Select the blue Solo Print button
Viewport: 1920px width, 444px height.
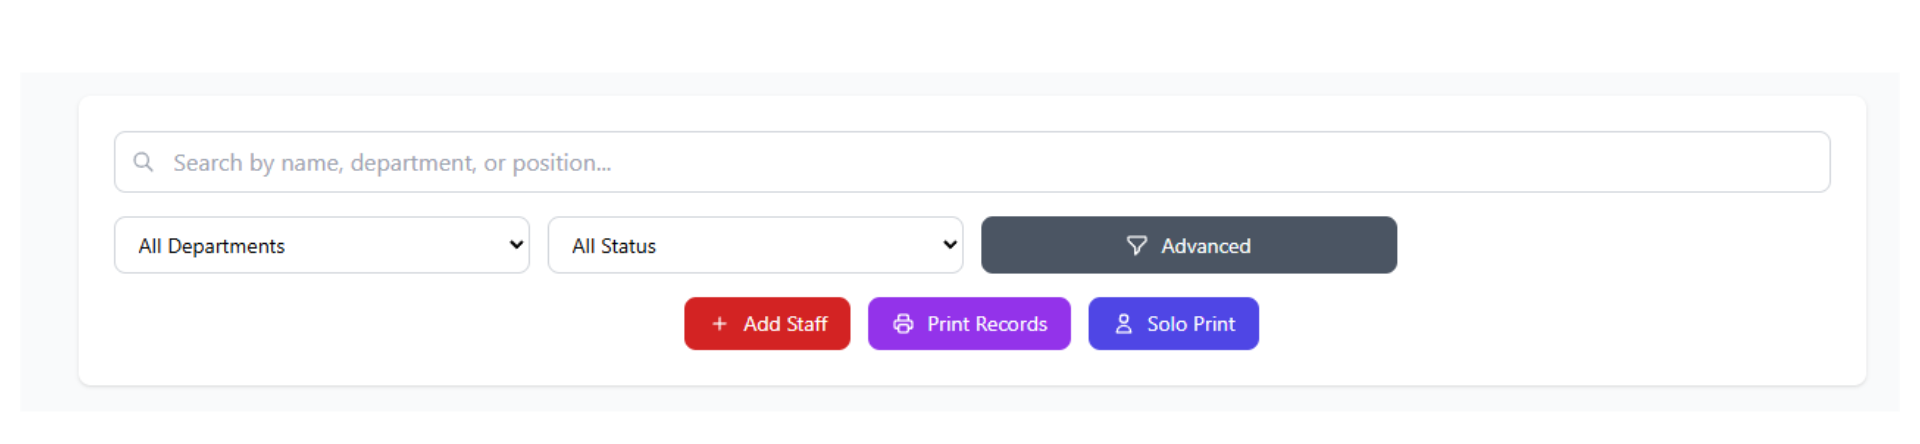tap(1173, 324)
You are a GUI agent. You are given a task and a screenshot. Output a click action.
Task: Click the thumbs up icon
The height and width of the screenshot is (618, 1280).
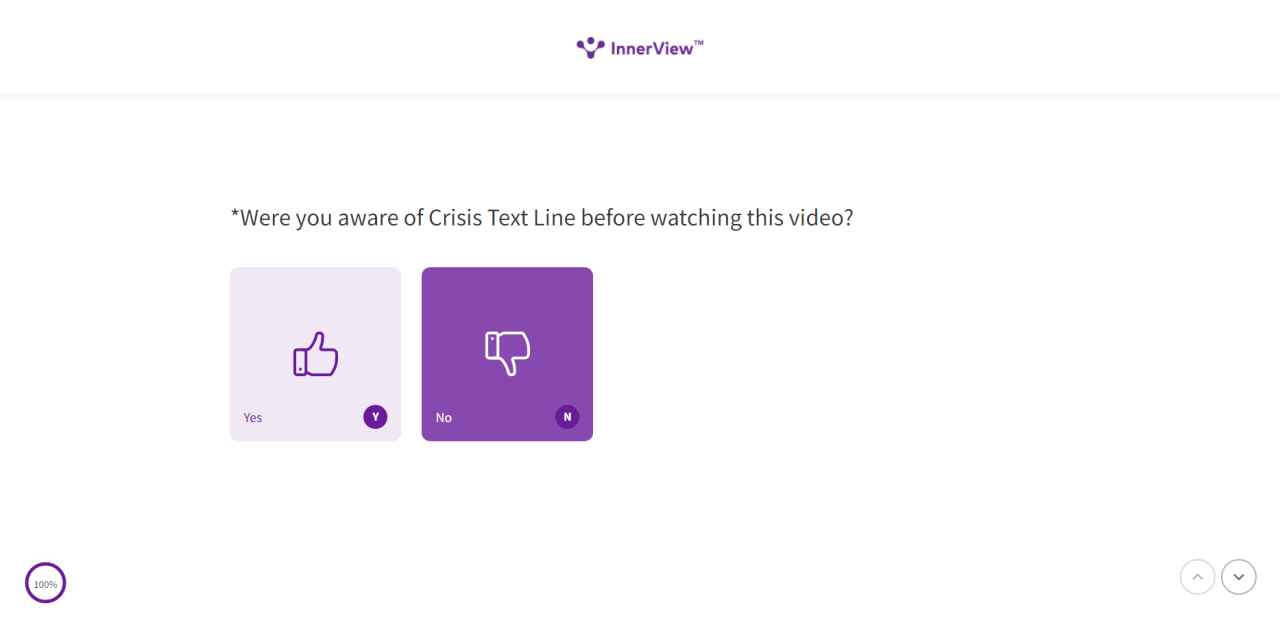tap(315, 354)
_ _ _ _ _
_Goal of the exercise_:
Write out all the entries again, word for word, and print no images.

_Task result_:
Select the blue Solo Print button
Viewport: 1920px width, 444px height.
tap(1173, 324)
You are a GUI agent. You are given a task and a screenshot. Output a click action.
Task: Click the thumbs up icon
The height and width of the screenshot is (618, 1280).
tap(315, 354)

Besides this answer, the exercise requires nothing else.